Wednesday, June 21, 2023

Watching the mule auction this past Sunday brought me to a possible explanation as to why so many Western legal organizations like to feature cowboys in their propoganda.

And that's because it's honest, and manly, work.

Cowboy, 1888.   This is, for some reason, how lawyers often tend to see themselves.

It was Bates v. State Bar of Arizona in which the United States Supreme Court destroyed the professionalism of the legal profession.  In that 5 to 4 decision, the Court found that a rule of the Arizona State Bar preventing advertising violated the First and Fourteenth Amendments. It further held that allowing attorneys to advertise would not harm the legal profession or the administration of justice.

They were wrong.

As was often the case in that era, the majority had its head up its butt.  In reality, advertising destroyed decades of work by the early 20th Century American Bar Association and drug the occupation of being a lawyer from that of a learned profession down to a carnival barker.

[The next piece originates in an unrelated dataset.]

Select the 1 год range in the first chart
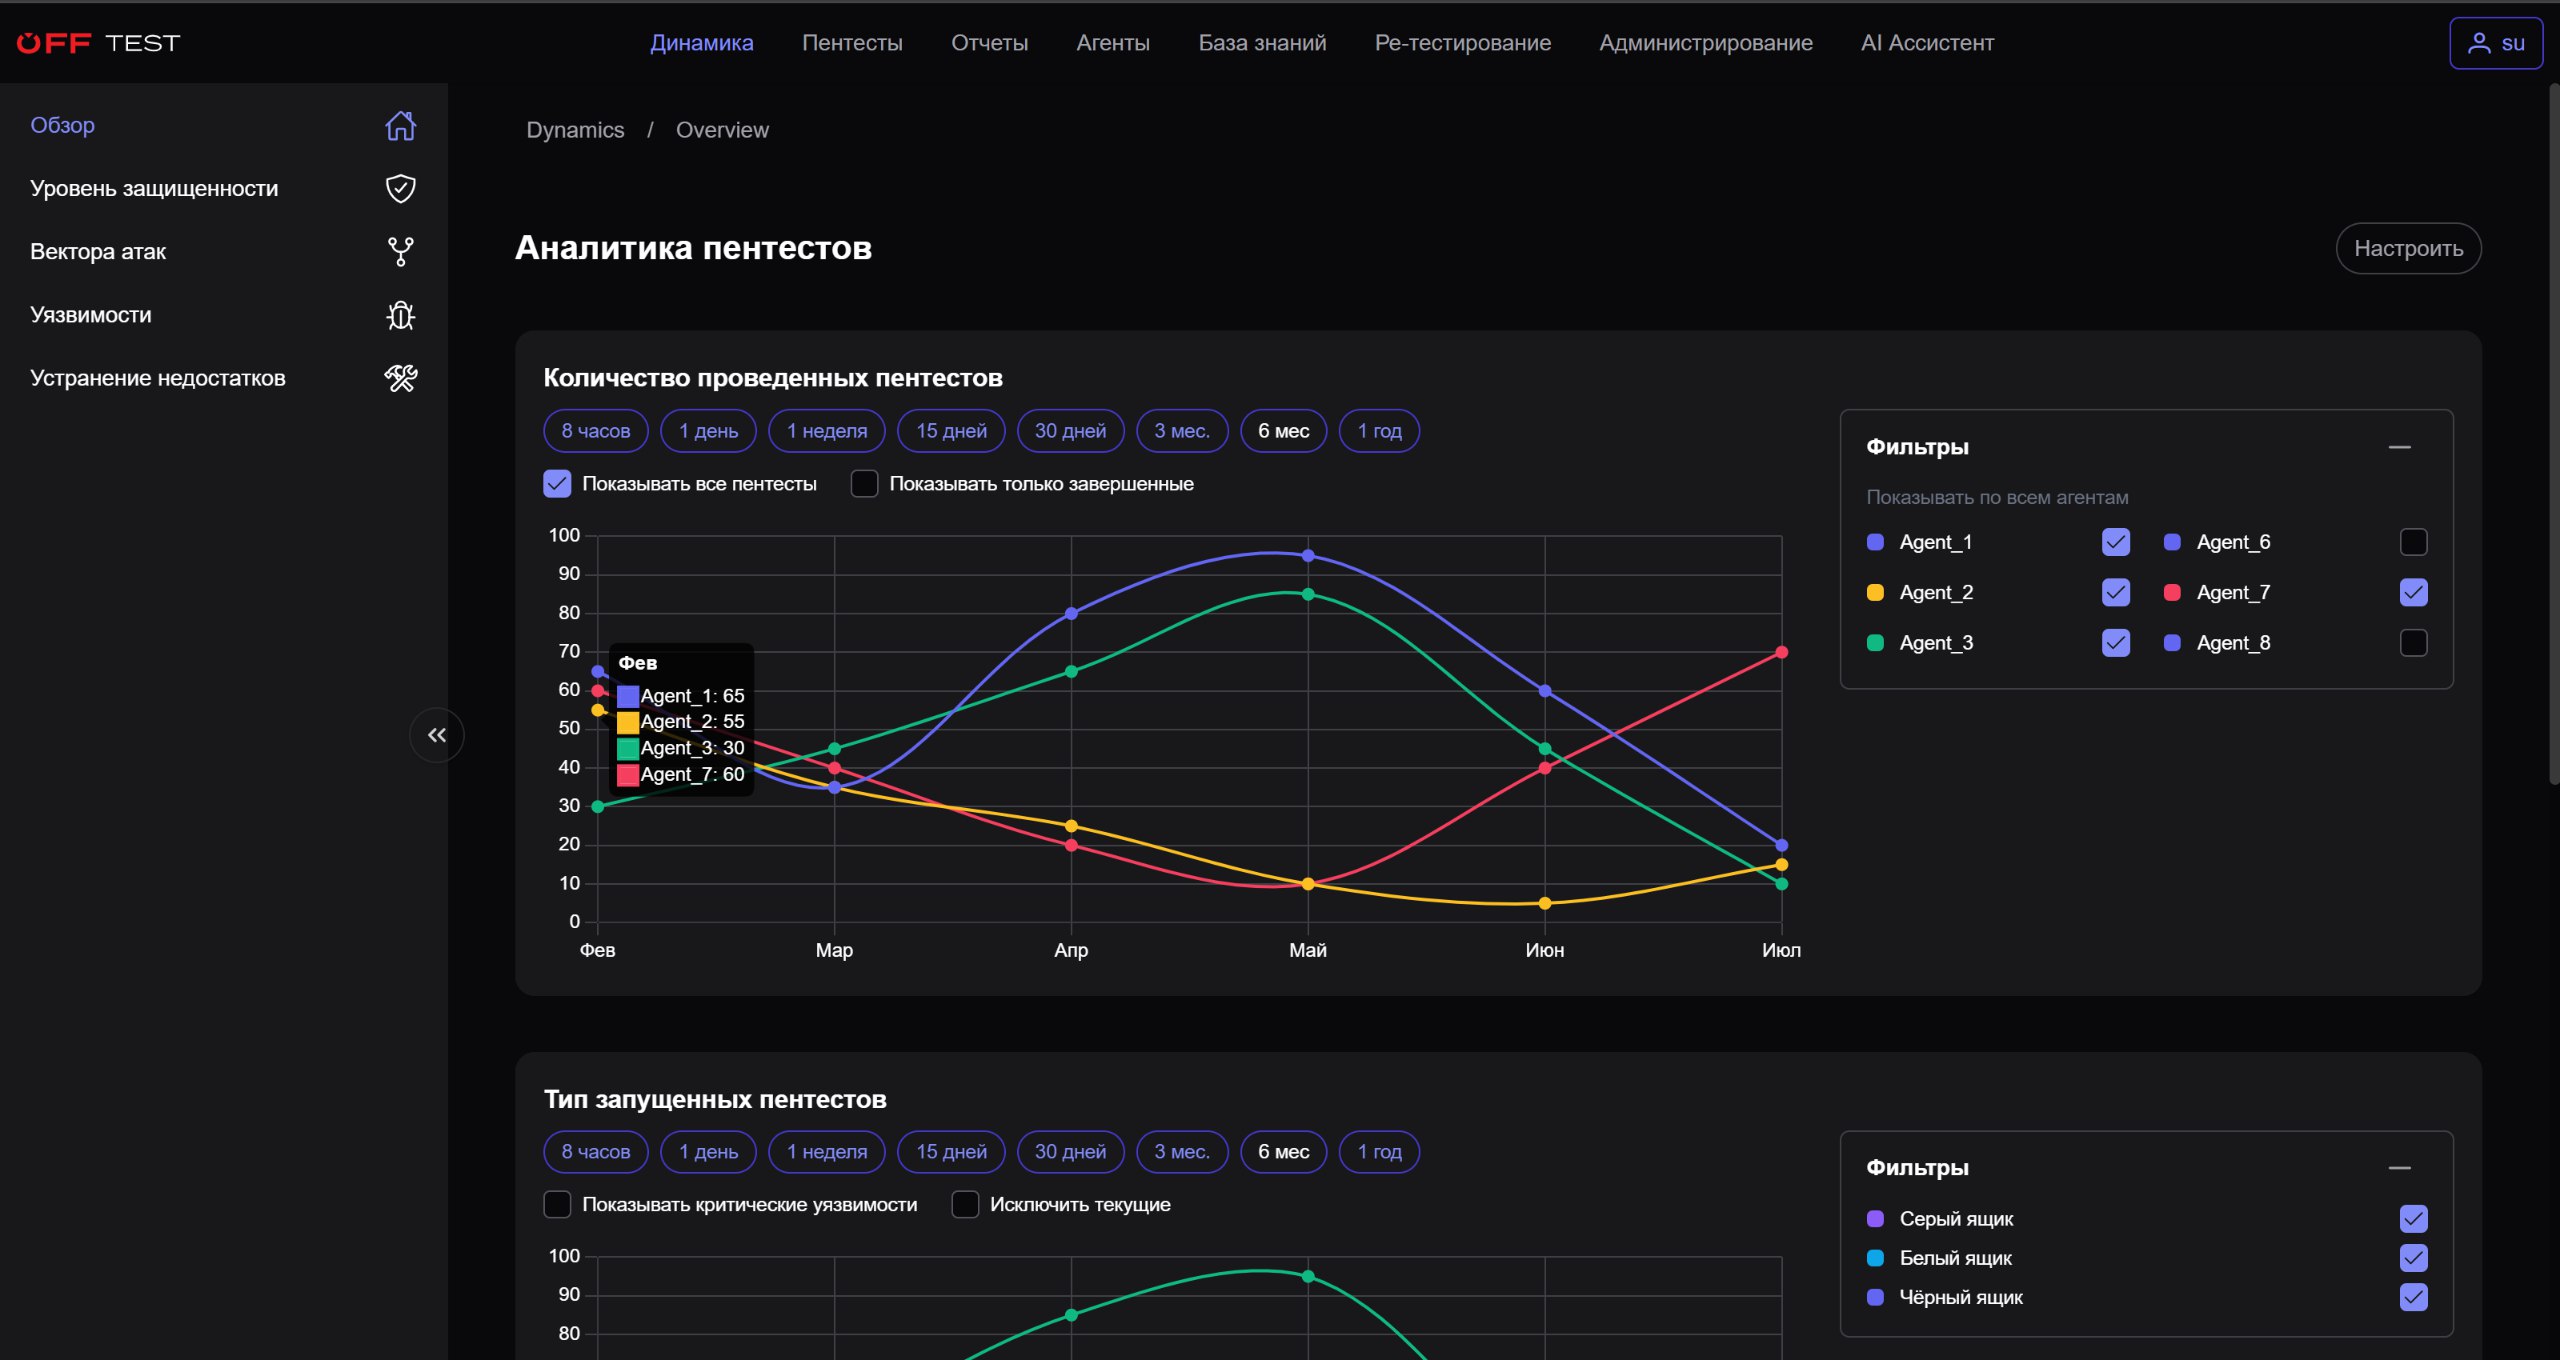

Recently I watched the Netflix uploaded episodes of the Korean television series The Extraordinary Attorney Woo (이상한 변호사 우영우). In it, every one addressed attorneys by their patronymic and the title "Attorney", even if they were personally familiar with them.  So, for example, every time somebody addressed the central protagonist, they did so as "Attorney Woo".   That struck me as odd, so I looked it up to see if that was correct, and found a Korean language site entry that stated off with a comment that was something like "unlike the United States, attorneys in Korea are a respected profession".

That struck me, as I hadn't really thought about it like that.  When I started off in this line of work, we were still somewhat regarded as respected professionals and its hard to forget that's now in the past.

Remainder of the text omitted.